Ms Devi died in 1989, aged 80. This dispatch is a fleeting glimpse of a woman whose life perhaps paralleled that of many women of her generation.
She was born in Etah, UP, and moved to Gurgaon after her marriage to a town merchant. The 18-year-old girl went on to become the mother of six children.
Son Prem Chand finds it difficult to recall particulars of his mother’s biography but he does remember that “mataji was very sensitive and always concerned for the well-being of even those people who weren’t related to her by blood.”
It was his mother’s daily habit of keeping water pots outside their house in Subhash Nagar for thirsty passersby, such as labourers and rickshaw pullers, which inspired Prem Chand to set up the pyayu.

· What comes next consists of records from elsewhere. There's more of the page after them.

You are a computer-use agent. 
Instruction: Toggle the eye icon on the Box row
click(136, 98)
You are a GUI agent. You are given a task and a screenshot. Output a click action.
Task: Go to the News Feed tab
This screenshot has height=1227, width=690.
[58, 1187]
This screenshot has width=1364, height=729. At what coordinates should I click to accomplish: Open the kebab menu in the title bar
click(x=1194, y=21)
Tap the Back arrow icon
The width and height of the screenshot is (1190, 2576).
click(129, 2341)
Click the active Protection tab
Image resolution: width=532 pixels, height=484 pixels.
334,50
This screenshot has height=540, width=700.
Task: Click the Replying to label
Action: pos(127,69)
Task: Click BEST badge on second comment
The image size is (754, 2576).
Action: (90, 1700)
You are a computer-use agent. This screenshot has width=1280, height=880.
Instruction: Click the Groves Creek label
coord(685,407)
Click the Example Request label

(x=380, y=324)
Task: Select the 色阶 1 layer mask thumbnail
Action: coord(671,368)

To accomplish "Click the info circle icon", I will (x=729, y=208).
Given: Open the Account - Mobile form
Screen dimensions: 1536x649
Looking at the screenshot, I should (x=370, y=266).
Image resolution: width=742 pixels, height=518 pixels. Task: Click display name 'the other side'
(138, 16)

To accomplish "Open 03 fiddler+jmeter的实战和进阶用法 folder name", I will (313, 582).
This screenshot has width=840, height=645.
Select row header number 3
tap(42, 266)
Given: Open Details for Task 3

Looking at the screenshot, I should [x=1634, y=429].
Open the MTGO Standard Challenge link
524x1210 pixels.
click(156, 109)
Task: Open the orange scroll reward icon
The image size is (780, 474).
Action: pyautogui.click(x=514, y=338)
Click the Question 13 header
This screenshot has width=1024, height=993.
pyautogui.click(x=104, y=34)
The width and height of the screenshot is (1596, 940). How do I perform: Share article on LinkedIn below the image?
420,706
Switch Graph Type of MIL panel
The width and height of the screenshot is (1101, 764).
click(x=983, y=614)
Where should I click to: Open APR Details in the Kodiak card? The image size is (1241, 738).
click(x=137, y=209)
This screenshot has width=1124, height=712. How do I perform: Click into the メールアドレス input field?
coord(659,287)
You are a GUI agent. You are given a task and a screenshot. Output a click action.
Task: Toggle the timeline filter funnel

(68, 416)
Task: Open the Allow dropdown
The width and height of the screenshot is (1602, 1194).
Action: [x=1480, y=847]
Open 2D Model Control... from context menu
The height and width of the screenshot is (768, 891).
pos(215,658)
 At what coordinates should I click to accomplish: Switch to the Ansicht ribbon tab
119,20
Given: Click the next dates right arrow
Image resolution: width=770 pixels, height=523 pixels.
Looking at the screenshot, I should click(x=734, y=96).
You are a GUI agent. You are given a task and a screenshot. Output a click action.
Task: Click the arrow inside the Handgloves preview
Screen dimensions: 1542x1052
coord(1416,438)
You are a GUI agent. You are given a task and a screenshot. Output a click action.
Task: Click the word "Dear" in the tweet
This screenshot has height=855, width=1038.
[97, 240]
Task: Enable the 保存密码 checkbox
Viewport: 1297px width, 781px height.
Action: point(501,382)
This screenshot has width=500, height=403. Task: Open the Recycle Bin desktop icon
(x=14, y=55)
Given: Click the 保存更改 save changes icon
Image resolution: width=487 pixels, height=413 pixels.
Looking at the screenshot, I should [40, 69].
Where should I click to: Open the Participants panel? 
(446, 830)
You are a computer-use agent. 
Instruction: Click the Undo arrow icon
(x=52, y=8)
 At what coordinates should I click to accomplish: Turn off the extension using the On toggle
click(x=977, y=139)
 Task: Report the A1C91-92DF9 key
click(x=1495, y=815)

“My father passed away in 1971.”
Turning to a garlanded portrait on the wall, he says, “She is mummy… this picture was taken two years before her death.” In the photo, Bimla Devi is wearing a sari. She is seated on the floor, her eyes turned sideward, away from the photographer’s camera.
“We performed her final rites in the crematorium near Pataudi Chowk and immersed her ashes at the Garh Ganga (river) in UP.”
Now the mill owner stands beside his mother’s portrait and poses for a formal photograph. He is joined by his son, Ayush, who arrived too late in the world to see his grandmother.